Amine compte se rendre à Bourg la Syntaxe, sur la Place Majuscule, pour y commander une Suze « on the rock », au comptoir de «  La belle Tirade ». Il espère surprendre les conversations des habitués. L’hiver offre ses lueurs atténuées aux événements coutumiers. Des nuages grossiers aux lignes incertaines parcourent l’horizon des uns et des autres. La saison est propice et le lieu l’inspire. En attendant, un courant d’air soulève les pointes grisonnantes de sa chevelure. Ni rasé, ni coiffé, il enfile un pull brun, aux mailles détendues, un jean large qui s’effile, et une paire de mocassin confortables. Ses prunelles châtaigne appariées, brillent. Des rides gagnent du terrain, et plissent ses yeux. Ses sourcils toujours froncés sont fournis. Ses oreilles poilues pointent sous ses cheveux emmêlés. Un stylo sera dans sa main, prêt à griffer.

Les mots sont là au milieu des conversations. Ils virevoltent dictés par quelques bouches, et passent d’une oreille à l’autre. « A la belle Tirade, les mots se prononcent en toute liberté. Ils ont des murs de pierres pour résonner, et des rideaux fauves pour se cacher. Des miroirs aux cadres renvoient leur jolie graphie. Ils se font bien comprendre. Amine a choisi la table jamais servie. Il les épie. Les expressions sont là, pleines de termes, qui sillonnent les rayons discrets de cet après-midi d’hiver. Il y a des synonymes, des homonymes, mono et multi syllabes. Amine s’en lèche les babines. Il tombe sur une racine flexible déclinable. Un radical tranquille, loin de toute prédation. Il s’est fait oublier, il est prêt à attraper le mot qui lui manque, déterminer à le capturer. Son texte ne peut plus attendre…

« Quel préfixe ! », se dit-il. 

Aujourd’hui, l’ambiance est propice. Bertrand lance des paroles en l’air. Elles sont sans équivoque.
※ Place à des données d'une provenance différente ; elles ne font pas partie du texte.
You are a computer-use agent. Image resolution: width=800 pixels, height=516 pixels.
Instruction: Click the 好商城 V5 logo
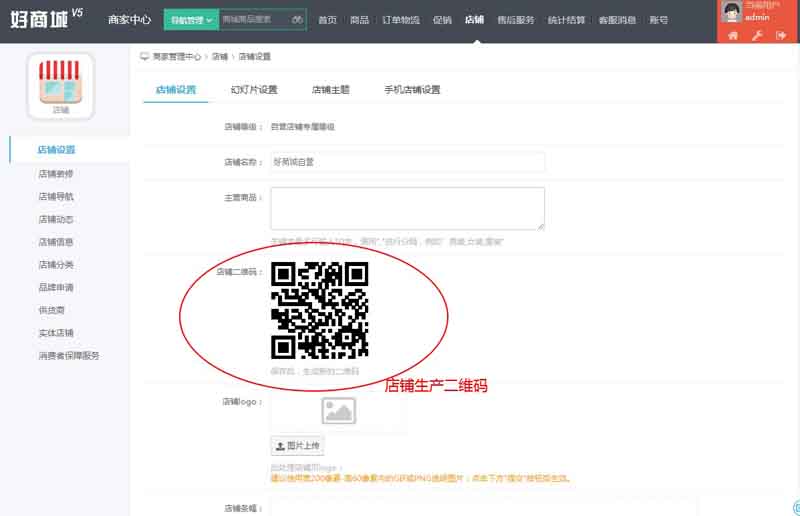point(45,19)
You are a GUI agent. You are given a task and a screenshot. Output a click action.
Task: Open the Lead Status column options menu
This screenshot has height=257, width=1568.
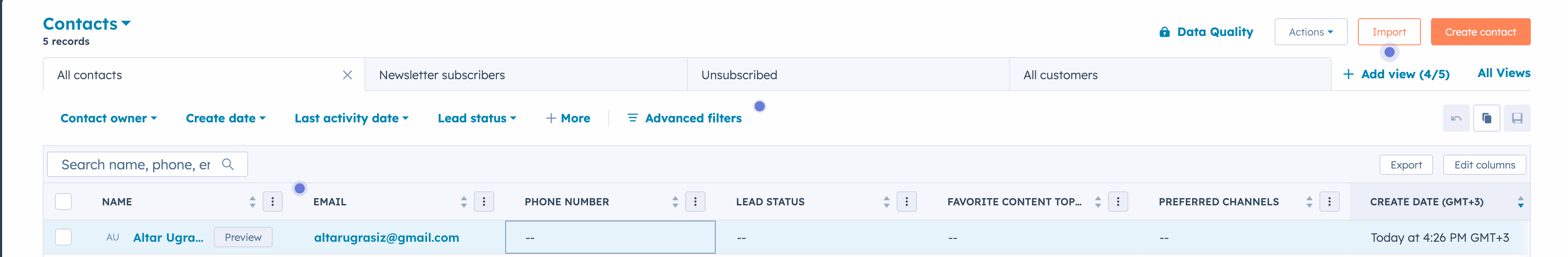[906, 202]
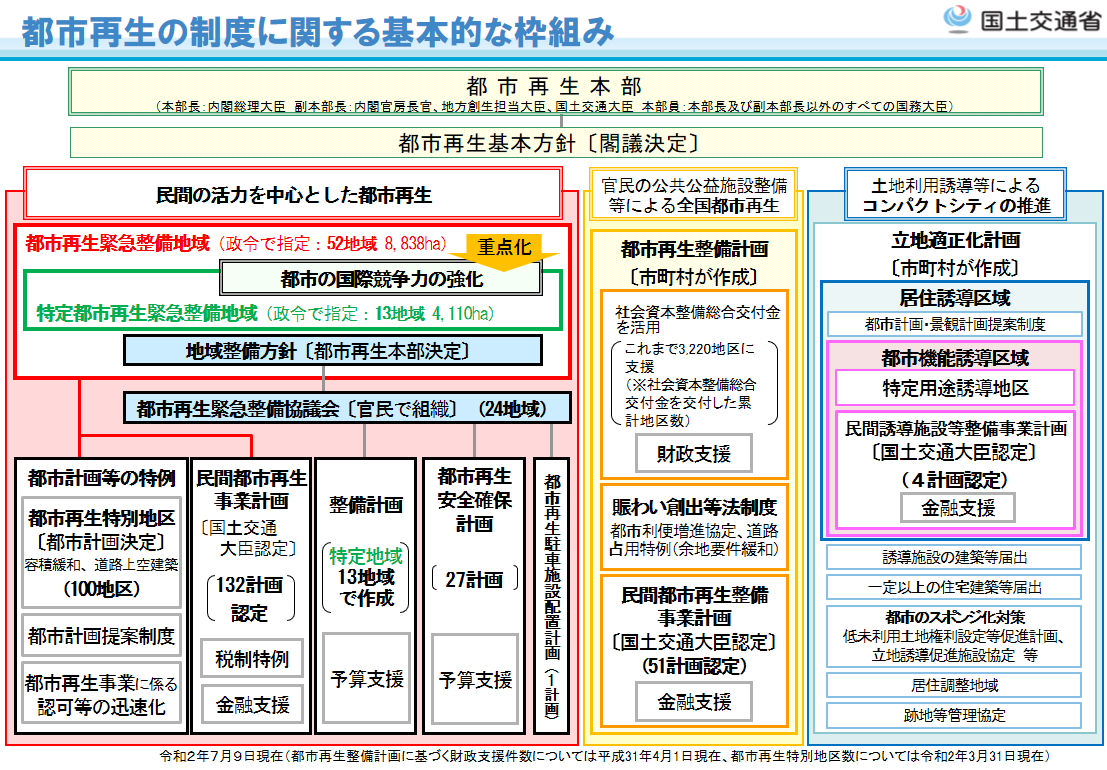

Sur le comptoir, sa limonade pétille. Il veut inviter Huguette. Les mots bondissent, bien articulés. Non loin, Jules est en permission, il sirote sa pression. Il comptait inviter la jeune fille aussi. Le ton monte ; des diminutifs s’éparpillent, apeurés. Comme Amine veut avoir le dernier mot, il écoute sans avoir l’air. L’atmosphère s’envenime. Les lettres gesticulent, les mots gigotent, un attroupement s’opère. Quelques substantifs glissent sur les vitres refroidies. La condensation les accorde, malgré eux. La demoiselle convoitée est restée muette. Elle a commandé un milk-shake à la fraise et semble « open ».
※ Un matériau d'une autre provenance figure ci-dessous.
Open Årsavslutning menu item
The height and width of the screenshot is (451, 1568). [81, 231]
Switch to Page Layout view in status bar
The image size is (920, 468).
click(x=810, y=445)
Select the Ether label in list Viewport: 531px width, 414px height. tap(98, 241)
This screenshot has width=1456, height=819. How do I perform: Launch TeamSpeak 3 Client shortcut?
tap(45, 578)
« Quelle onomatopée ! », pense-t-il. Amine est peu bavard. Ses doigts crispés tiennent un stylo ; celui qui fuit sans son capuchon ; celui à la mémoire indélébile… Il a noté quelques barbarismes « hynoptisé et, en définitif », des pléonasmes « comme par exemple, achever complètement », et un sous-entendu « à toi de voir ». Sa patience porte ses fruits. Il retient prisonnier « combine, diphtongue et solution » Des mots sont entre ses griffes. « Je n’ai plus qu’à les noter, et ils n’auront plus aucun moyen de s’échapper, se dit-il ».
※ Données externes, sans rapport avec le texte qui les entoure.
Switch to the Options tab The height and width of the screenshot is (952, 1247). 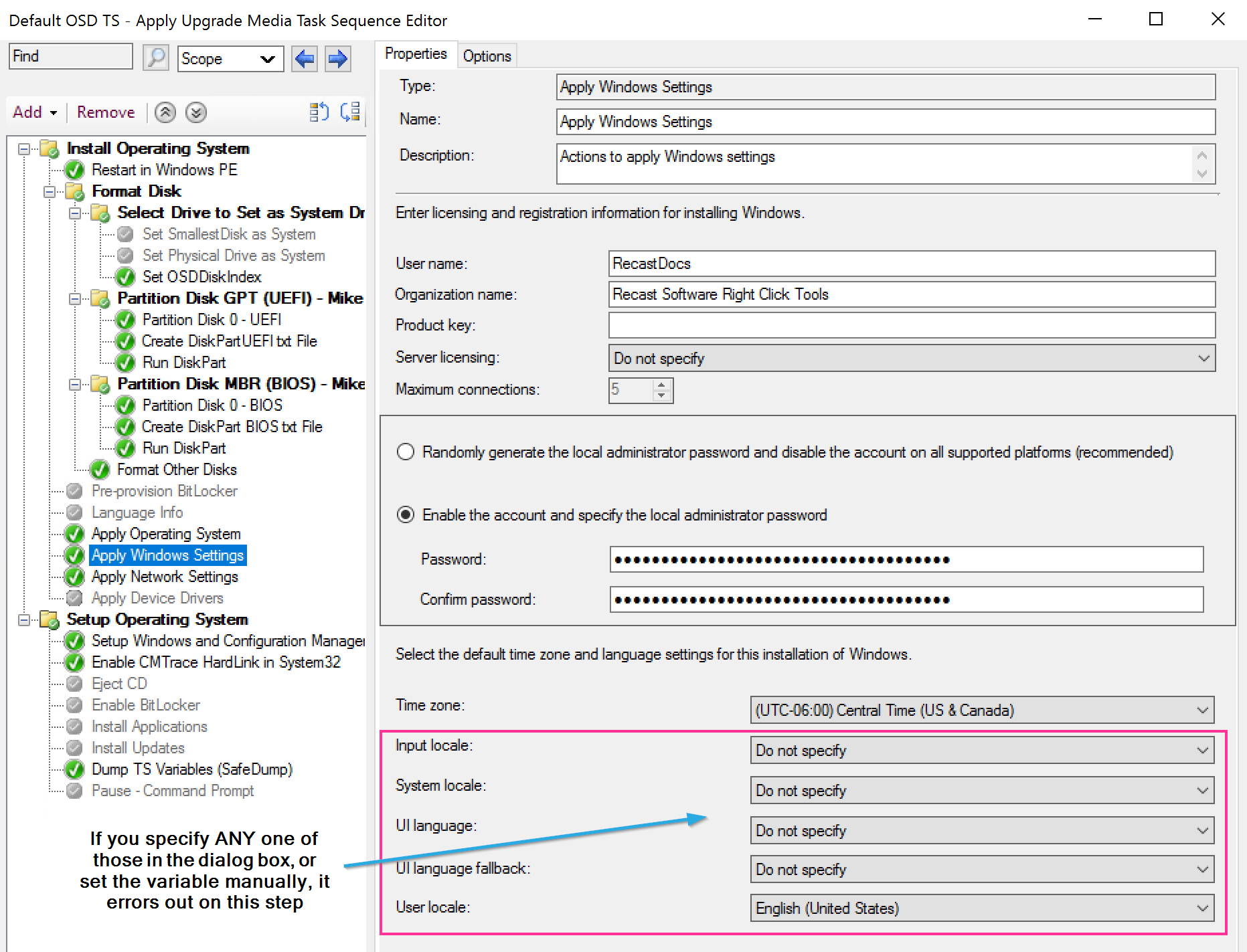tap(487, 56)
Mais, la jolie poupée détourne son attention. Voici que ses lunettes l’observent. Ses yeux noisette, cachés derrière les reflets de ses verres surpris par des contrastes inattendus, sont sans prétendant. Un joli sourire dessine ses lèvres rouges restées cousues. Comme Amine est vulnérable, il lui fait un sourire aussi. Elle a son corset léopard ouvert, et deux poitrines proéminentes culminent. Un mur brumeux d’expressions les survole. A cet instant, l’esprit de l’écrivain n’est plus à la chasse. Les mots s’échappent. Réflexion faite, il s’invite à sa table, laissant son stylo, et perdant toutes ses notes. Elle sent la vanille, et son chignon est refait. L’auteur perd le fil de son texte, et comme l’objet de son attention, a son franc-parler, il lui propose un thé au miel, pour qu’elle se réchauffe la gorge, et réajuste ses tonalités. Elle accepte et il lui fait la conversation, oubliant les mots qu’il était venu chercher, et revenant bredouille de sa partie de chasse. 

Ainsi, pendant que Bertrand et Jules continuent de régler leur compte, prêt à en découdre au comptoir de « La belle tirade », les mots vont et viennent librement, sans être inquiétés, sans témoin pour les surprendre. Ils peuvent s’exprimer à loisir le restant de l’après-midi, et rester secret, sans personne pour les écrire.